* [TASK ITEM]:
The span to repeat in the listing below runs from the line containing "Instruction: Click the Quick" to the line containing "Screen dimensions: 1201x826", inclusive. Repeat it exactly, and only it.

[MATERIAL FOR THE TASK — start]

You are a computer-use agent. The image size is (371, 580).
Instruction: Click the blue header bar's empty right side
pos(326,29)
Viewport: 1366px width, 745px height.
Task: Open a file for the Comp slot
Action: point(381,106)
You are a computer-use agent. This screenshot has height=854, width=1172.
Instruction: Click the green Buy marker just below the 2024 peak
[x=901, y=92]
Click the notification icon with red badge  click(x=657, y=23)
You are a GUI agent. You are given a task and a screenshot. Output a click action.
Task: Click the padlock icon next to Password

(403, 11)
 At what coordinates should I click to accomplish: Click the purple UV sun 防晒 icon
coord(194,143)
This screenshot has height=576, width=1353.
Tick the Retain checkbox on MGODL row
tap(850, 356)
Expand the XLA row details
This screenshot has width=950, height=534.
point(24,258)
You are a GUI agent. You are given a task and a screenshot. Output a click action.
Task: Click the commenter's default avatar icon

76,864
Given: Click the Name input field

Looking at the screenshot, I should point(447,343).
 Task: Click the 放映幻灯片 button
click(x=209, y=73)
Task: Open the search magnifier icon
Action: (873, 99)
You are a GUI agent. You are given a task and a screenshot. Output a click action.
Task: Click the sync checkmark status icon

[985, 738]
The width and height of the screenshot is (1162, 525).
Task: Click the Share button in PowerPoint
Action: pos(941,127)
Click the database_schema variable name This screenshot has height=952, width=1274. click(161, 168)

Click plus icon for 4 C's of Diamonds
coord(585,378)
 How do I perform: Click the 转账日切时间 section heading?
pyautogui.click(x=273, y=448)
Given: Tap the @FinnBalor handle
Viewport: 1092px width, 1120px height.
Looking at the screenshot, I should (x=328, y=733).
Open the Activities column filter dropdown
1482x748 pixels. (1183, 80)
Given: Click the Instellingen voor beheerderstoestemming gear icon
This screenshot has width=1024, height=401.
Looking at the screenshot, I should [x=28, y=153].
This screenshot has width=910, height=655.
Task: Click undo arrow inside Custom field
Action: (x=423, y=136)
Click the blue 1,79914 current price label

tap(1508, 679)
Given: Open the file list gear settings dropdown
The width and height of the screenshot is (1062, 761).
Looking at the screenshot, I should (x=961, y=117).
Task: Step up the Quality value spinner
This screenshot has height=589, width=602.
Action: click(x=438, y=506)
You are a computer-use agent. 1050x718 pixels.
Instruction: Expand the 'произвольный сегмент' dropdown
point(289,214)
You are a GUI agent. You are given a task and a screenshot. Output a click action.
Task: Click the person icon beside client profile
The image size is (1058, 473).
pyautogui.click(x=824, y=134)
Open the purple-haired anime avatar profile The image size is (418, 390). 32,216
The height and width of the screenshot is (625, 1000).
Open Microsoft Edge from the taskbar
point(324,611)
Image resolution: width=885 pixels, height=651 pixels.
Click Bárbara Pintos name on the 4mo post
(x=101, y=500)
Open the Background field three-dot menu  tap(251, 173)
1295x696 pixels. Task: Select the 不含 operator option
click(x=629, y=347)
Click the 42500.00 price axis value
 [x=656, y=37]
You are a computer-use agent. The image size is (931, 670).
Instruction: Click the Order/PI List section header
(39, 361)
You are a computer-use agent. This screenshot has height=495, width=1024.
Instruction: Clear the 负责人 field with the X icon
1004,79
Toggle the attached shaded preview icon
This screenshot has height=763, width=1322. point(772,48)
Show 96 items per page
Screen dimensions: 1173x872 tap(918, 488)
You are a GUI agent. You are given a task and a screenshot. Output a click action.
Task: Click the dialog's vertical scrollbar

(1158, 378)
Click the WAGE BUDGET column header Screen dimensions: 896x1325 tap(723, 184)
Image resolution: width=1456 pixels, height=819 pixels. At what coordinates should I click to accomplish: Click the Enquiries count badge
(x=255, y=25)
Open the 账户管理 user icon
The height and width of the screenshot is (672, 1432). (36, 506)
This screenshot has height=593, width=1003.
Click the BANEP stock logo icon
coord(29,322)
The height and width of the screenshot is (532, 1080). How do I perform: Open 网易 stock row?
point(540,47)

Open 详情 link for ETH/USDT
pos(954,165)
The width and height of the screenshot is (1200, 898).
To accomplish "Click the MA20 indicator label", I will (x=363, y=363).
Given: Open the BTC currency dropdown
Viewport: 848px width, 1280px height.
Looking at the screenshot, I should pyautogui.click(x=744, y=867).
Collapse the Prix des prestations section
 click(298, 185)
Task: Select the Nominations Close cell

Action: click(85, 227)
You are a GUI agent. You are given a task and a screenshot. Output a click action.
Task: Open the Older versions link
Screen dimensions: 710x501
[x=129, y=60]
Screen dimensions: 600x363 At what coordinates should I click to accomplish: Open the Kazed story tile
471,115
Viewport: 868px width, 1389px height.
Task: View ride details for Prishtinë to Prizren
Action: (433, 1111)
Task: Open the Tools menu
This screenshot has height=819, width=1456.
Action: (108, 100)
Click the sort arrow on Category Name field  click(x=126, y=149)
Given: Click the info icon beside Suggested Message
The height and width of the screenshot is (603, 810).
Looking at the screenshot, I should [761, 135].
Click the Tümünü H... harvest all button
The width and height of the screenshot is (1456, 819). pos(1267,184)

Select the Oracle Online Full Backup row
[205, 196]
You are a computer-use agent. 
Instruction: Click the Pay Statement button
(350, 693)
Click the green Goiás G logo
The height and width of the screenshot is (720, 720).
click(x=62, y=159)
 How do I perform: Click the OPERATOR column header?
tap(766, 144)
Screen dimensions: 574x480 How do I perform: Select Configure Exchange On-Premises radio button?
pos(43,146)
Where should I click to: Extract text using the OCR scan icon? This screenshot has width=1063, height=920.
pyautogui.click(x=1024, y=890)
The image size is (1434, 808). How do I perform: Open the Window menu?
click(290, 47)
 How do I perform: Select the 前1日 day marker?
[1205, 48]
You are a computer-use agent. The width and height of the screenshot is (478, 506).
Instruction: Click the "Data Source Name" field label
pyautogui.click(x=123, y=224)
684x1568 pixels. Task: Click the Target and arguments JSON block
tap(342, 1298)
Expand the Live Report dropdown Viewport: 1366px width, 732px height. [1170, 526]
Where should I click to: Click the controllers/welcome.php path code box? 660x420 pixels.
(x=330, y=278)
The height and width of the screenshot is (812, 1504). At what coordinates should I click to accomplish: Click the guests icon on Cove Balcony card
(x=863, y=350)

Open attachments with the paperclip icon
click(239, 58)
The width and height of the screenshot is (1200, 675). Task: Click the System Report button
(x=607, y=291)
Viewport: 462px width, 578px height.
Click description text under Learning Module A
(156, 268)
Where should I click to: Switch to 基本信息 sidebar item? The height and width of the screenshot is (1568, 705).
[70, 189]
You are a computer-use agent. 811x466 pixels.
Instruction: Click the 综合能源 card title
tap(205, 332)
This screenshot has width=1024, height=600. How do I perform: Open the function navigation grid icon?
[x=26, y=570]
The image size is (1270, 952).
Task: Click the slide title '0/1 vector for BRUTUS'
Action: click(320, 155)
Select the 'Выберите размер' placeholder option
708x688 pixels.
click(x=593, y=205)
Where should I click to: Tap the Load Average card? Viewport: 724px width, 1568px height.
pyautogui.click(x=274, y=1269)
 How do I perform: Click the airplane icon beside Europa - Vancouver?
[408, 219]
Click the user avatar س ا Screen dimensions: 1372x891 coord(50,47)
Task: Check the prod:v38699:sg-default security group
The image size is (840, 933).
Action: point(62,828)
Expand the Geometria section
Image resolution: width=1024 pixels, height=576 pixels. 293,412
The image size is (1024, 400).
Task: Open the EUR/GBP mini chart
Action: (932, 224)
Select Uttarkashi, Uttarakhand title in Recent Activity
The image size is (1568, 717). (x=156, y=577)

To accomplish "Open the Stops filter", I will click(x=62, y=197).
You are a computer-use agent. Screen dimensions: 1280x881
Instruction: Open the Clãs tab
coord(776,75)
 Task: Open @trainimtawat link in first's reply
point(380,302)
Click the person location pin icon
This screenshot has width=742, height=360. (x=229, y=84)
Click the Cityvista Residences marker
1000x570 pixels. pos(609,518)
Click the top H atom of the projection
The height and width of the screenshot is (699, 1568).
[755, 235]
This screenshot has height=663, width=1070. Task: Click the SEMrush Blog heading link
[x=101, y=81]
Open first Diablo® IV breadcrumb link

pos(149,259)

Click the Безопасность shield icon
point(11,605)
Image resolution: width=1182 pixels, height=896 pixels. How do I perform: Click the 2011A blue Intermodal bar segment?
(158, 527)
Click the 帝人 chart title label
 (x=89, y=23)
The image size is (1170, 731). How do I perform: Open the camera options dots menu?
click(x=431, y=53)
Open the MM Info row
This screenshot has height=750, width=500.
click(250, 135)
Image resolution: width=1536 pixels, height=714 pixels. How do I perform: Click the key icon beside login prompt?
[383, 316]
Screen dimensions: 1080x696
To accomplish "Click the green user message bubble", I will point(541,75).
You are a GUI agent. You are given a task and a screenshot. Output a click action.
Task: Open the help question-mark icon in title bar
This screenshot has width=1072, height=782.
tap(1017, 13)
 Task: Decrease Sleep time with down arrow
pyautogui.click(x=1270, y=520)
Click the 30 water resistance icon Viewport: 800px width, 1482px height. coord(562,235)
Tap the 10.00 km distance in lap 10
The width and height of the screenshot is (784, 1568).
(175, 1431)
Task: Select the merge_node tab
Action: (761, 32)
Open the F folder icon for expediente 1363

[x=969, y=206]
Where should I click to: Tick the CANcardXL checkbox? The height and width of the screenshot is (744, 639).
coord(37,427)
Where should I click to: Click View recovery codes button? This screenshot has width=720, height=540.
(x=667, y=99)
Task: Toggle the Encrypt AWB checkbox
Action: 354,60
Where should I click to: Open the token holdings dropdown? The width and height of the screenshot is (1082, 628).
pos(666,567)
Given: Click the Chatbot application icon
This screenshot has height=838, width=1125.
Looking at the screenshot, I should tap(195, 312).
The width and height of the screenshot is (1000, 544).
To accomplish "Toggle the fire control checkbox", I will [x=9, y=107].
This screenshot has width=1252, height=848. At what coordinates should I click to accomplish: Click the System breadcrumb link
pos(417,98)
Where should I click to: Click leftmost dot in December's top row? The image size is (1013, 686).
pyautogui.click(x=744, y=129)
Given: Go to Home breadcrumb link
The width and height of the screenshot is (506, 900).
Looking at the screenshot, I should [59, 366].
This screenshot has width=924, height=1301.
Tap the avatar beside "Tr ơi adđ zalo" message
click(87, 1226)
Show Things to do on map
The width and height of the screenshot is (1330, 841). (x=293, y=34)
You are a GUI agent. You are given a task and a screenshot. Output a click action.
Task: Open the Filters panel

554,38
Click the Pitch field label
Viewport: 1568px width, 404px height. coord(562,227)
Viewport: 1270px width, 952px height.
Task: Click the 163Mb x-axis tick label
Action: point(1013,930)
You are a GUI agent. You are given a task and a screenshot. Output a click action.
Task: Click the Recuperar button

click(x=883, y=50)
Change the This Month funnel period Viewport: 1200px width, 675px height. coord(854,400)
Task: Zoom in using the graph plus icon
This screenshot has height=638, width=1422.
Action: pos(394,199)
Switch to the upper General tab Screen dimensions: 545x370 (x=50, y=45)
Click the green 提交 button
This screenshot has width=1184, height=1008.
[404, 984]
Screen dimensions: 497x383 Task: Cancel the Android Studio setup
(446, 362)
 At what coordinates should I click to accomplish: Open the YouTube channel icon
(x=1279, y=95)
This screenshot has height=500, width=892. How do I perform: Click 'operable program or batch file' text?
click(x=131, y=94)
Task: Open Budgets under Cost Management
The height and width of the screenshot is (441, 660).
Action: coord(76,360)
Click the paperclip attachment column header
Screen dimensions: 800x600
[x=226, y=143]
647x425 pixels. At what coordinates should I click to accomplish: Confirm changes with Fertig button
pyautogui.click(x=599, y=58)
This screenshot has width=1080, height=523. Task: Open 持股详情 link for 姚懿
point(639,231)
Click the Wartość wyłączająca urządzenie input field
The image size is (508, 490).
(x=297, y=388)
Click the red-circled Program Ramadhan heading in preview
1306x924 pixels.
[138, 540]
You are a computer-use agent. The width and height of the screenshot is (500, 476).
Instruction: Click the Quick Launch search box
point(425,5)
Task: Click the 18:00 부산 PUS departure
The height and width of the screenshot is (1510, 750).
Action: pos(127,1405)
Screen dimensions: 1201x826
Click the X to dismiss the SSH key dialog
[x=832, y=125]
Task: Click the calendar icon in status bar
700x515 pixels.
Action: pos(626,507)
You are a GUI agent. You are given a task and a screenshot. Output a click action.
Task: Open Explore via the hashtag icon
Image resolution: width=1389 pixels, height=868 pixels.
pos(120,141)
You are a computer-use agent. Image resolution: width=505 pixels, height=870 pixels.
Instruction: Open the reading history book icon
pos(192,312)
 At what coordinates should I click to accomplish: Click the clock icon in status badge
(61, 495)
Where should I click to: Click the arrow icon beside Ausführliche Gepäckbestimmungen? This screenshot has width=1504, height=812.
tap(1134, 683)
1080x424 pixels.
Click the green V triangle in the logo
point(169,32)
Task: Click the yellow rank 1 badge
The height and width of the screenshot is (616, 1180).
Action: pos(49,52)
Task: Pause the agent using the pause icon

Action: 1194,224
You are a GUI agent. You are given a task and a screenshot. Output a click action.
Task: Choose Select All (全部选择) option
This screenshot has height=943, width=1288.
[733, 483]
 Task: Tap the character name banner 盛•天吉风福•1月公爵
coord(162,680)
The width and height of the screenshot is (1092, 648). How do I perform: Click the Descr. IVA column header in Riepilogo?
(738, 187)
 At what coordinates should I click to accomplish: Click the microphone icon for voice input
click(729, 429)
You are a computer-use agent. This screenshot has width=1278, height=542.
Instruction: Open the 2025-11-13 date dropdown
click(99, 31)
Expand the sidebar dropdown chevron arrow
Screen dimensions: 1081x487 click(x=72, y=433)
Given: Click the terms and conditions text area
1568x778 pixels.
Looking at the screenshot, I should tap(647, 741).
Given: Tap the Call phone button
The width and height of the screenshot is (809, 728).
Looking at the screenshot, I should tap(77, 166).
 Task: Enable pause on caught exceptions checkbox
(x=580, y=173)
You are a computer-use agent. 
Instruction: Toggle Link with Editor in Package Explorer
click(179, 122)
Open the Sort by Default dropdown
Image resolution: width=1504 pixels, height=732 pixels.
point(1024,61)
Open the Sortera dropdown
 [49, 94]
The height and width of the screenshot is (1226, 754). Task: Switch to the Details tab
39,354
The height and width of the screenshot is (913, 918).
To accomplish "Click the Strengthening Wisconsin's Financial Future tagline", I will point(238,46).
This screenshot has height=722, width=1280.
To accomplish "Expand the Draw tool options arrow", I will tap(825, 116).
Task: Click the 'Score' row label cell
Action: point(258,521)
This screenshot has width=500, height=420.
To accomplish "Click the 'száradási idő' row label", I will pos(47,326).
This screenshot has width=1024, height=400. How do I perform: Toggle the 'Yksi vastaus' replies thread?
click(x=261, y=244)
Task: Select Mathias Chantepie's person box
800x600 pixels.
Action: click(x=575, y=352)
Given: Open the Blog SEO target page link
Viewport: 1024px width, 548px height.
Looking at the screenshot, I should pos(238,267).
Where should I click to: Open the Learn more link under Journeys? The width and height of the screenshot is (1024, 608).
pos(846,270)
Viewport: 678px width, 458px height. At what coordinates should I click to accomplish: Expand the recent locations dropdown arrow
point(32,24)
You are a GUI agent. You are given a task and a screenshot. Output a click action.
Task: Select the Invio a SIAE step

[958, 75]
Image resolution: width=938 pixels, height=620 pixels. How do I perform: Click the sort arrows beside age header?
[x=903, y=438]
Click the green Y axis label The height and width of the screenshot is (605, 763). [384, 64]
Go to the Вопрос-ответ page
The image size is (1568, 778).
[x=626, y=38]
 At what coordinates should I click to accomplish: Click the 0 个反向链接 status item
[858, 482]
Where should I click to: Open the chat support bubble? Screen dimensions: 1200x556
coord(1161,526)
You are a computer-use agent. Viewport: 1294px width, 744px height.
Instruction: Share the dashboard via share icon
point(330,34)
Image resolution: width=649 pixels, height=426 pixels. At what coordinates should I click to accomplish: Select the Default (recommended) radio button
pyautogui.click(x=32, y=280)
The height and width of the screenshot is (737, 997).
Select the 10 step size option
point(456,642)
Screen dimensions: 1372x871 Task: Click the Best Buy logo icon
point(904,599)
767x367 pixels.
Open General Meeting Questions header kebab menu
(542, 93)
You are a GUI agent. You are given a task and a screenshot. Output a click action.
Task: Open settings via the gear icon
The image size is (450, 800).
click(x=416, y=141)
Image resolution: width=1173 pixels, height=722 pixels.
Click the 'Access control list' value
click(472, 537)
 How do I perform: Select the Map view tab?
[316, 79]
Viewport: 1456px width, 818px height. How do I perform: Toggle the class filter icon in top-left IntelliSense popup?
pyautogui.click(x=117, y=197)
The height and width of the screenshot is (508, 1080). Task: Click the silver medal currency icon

[MATERIAL FOR THE TASK — finish]

* [ANSWER TO THIS PROBLEM]:
Instruction: Click the Quick Launch search box
point(425,5)
Task: Click the 18:00 부산 PUS departure
The height and width of the screenshot is (1510, 750).
Action: pos(127,1405)
Screen dimensions: 1201x826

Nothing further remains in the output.